Запрет на все, что связано с космическими полетами, распространился даже на творческие изыскания ученых-физиков. Вездесущая полиция мысли была обучена основам баллистики и других дисциплин, связанных с астронавтикой, благодаря чему она могла определить, относится ли некая научная работа к запретной области – они называли это Внеземной Активностью – задолго до того, как она могла пройти необходимую апробацию и приблизиться к практическому применению.
Полиция мысли однако не могла запретить ядерные исследования, поскольку мощь нового государства зависела от них. Уравнение Блэкетта возникло в результате исследований магнитного момента электрона. Новое государство запретило спиндиззи – в их глазах он представлялся средством возможного освобождения подданных, – и полиция мысли не была извещена о том, что это знаменитое уравнение относится к «чувствительной области». Советы не отважились на то, чтобы стала известна даже эта информация.
Таким образом, несмотря на то, что все, даже самые малые, группы и сословия были подвергнуты Бюрократическим государством промыванию мозгов или «переобучены», математики-теоретики продолжили свою работу по разрушению этого государства, сами того не ведая революционных мотивов. Спиндиззи был открыт совершенно неожиданно в лабораториях ядерной физики Ториумного Треста.

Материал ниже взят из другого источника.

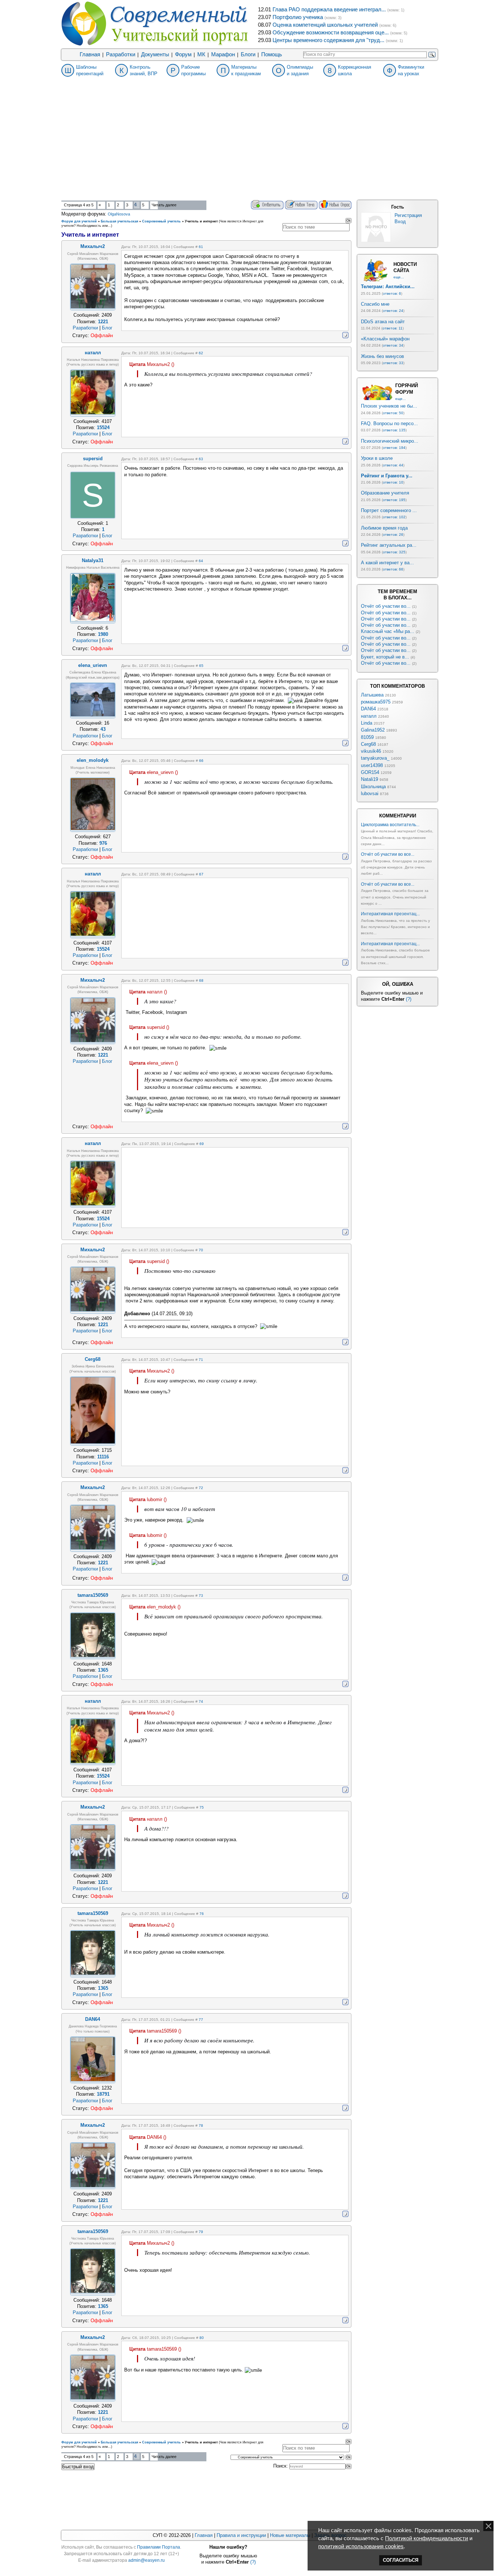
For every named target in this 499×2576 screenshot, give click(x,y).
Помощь (271, 54)
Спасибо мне (375, 304)
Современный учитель (161, 221)
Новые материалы (290, 2535)
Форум (183, 54)
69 (201, 1144)
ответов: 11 (392, 328)
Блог (107, 328)
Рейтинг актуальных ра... (388, 545)
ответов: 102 (394, 517)
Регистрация (408, 215)
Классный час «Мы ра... (387, 631)
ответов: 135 (394, 430)
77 (201, 2020)
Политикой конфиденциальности (426, 2538)
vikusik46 (371, 751)
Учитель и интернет (201, 221)
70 (201, 1250)
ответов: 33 (393, 363)
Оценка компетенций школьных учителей (325, 25)
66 (201, 761)
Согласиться (400, 2560)
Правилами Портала (158, 2547)
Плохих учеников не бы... (389, 406)
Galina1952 (373, 730)
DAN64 (368, 708)
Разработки (120, 54)
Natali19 (369, 779)
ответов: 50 (393, 413)
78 (201, 2125)
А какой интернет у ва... (387, 562)
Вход (400, 221)
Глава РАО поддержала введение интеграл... (329, 9)
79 (201, 2232)
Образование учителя (385, 493)
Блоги (248, 54)
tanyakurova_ (375, 758)
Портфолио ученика (298, 17)
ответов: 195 (394, 500)
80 (201, 2338)
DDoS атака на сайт (383, 321)
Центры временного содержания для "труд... (328, 40)
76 (201, 1914)
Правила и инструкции (241, 2535)
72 (201, 1488)
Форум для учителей (79, 221)
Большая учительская (119, 221)
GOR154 (370, 772)
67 (201, 874)
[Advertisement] (249, 145)
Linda (366, 723)
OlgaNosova (119, 214)
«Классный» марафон (385, 338)
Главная (90, 54)
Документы (155, 54)
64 (201, 561)
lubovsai (369, 793)
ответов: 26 (393, 535)
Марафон (223, 54)
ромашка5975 (376, 702)
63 (201, 459)
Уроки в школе (377, 458)
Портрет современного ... (389, 510)
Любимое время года (384, 528)
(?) (408, 999)
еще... (398, 277)
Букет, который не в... (385, 657)
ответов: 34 (393, 345)
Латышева (372, 695)
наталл (369, 716)
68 (201, 980)
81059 (367, 737)
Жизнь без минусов (382, 356)
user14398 (372, 765)
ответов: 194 (394, 448)
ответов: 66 (393, 569)
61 (201, 247)
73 (201, 1596)
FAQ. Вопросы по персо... (389, 423)
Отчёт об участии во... (386, 606)
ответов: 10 (393, 482)
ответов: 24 (393, 311)
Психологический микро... (389, 441)
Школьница (373, 786)
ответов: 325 (394, 552)
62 (201, 353)
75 (201, 1807)
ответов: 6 (392, 293)
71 (201, 1360)
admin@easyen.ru (146, 2560)
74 (201, 1701)
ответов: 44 (393, 465)
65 (201, 666)
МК (201, 54)
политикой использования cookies (361, 2546)
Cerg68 (368, 744)
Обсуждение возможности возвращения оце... (331, 32)
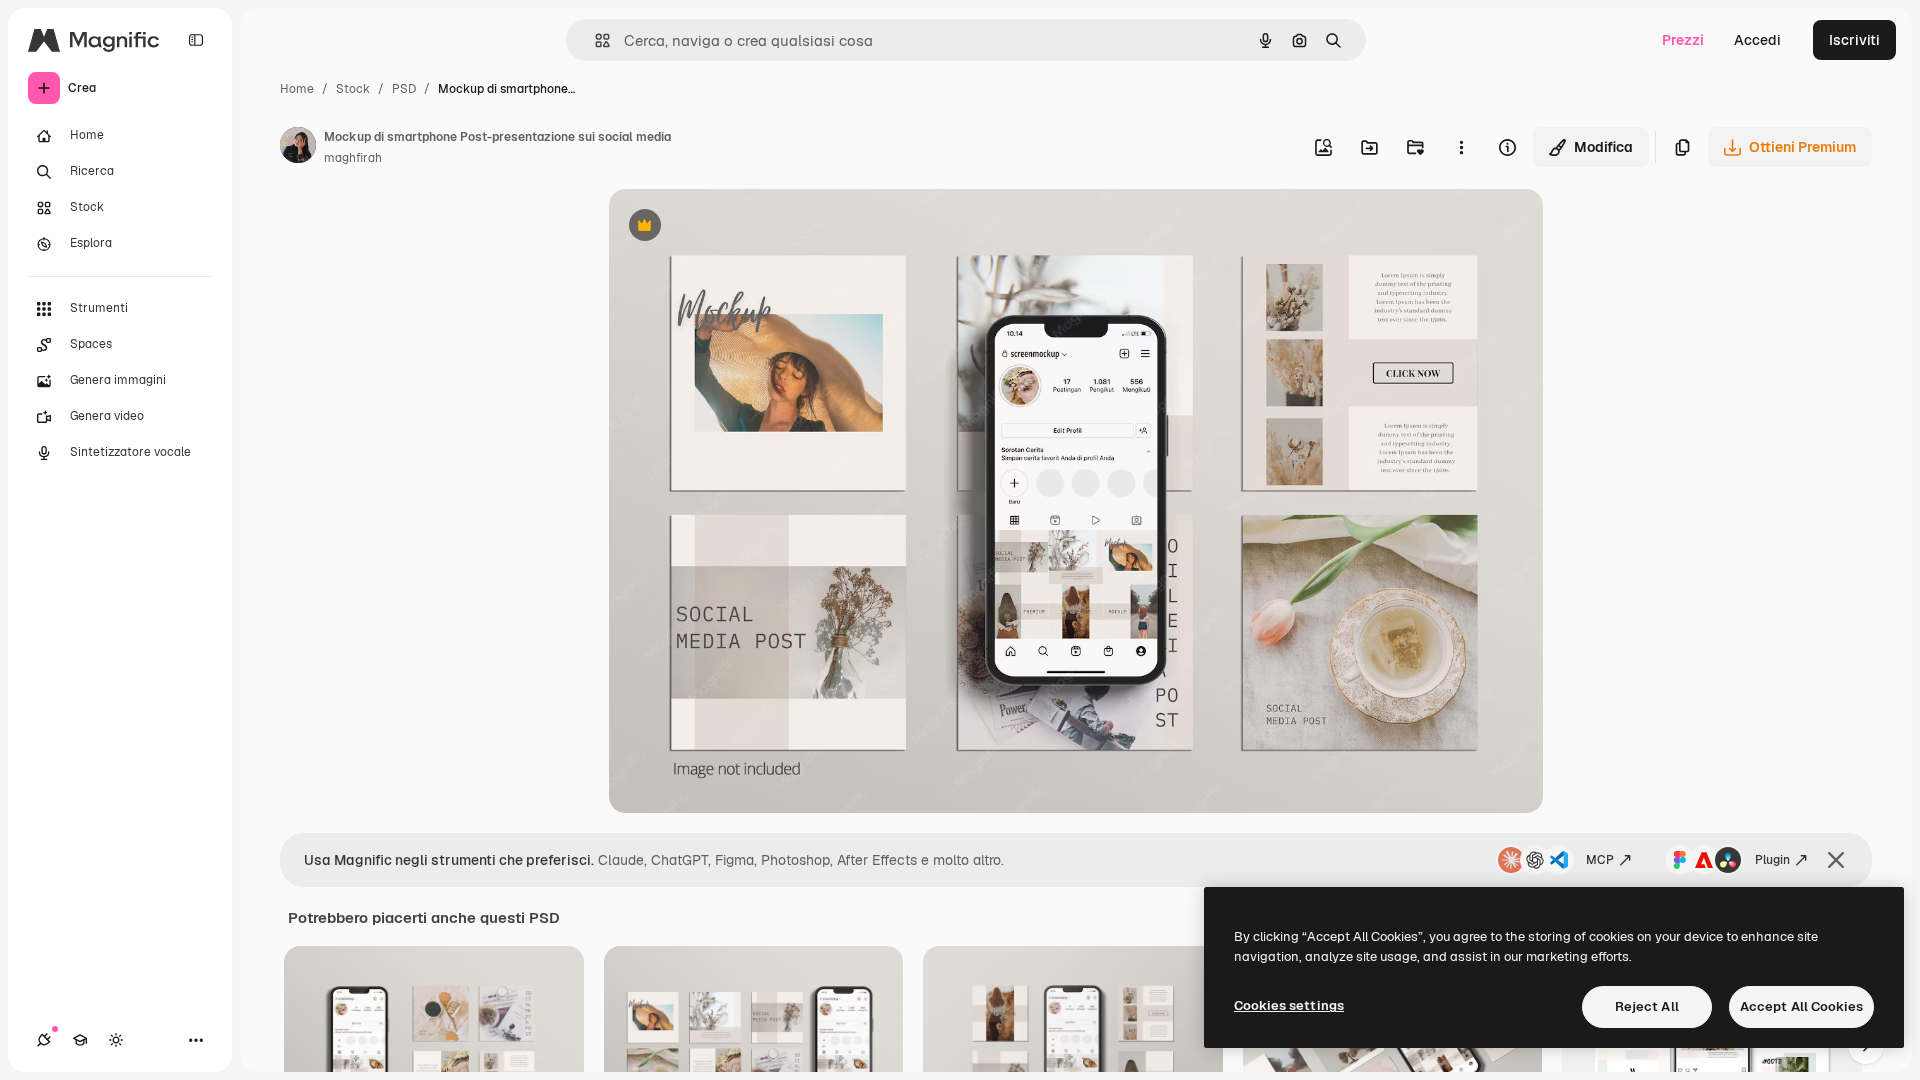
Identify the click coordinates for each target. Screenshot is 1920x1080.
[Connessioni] (44, 1040)
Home (297, 89)
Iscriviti (1854, 40)
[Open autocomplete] (594, 40)
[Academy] (80, 1040)
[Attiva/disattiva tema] (116, 1040)
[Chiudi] (1836, 860)
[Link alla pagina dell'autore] (298, 148)
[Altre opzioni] (1461, 147)
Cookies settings (1289, 1005)
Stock (353, 89)
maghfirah (353, 158)
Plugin (1772, 860)
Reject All (1647, 1006)
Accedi (1757, 40)
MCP (1600, 860)
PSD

Это открытие привело к гибели ограниченной культуры, внедренной Советами, точно так же, как угроза, исходящая от ядерного реактора и Солнечного Феникса, прервала господство Запада. Космические полеты возобновились. Некоторое время спиндиззи из осторожности устанавливали только на вновь создаваемых кораблях. Последовал период – до смешного короткий – исследования межпланетного пространства. Прежняя система взглядов постепенно вновь утверждала себя. Однако центр тяжести этой системы сместился. Расточительность использования спиндиззи для перемещения кораблей не могла продолжаться бесконечно. Не существовало никаких причин, по которым аппараты с людьми на борту должны были оставаться маленькими, тесными, иметь вытянутую форму и ограниченную грузоподъемность. После того, как антигравитаторы стали инженерной реальностью, отпала необходимость конструировать корабли исключительно для космических полетов, поскольку ни масса, ни аэродинамические нагрузки не имели более никакого значения. Появилась возможность поднимать с Земли самые крупные объекты и перемещать их в космическом пространстве практически на любое расстояние. Если необходимо, можно было перемещать целые города.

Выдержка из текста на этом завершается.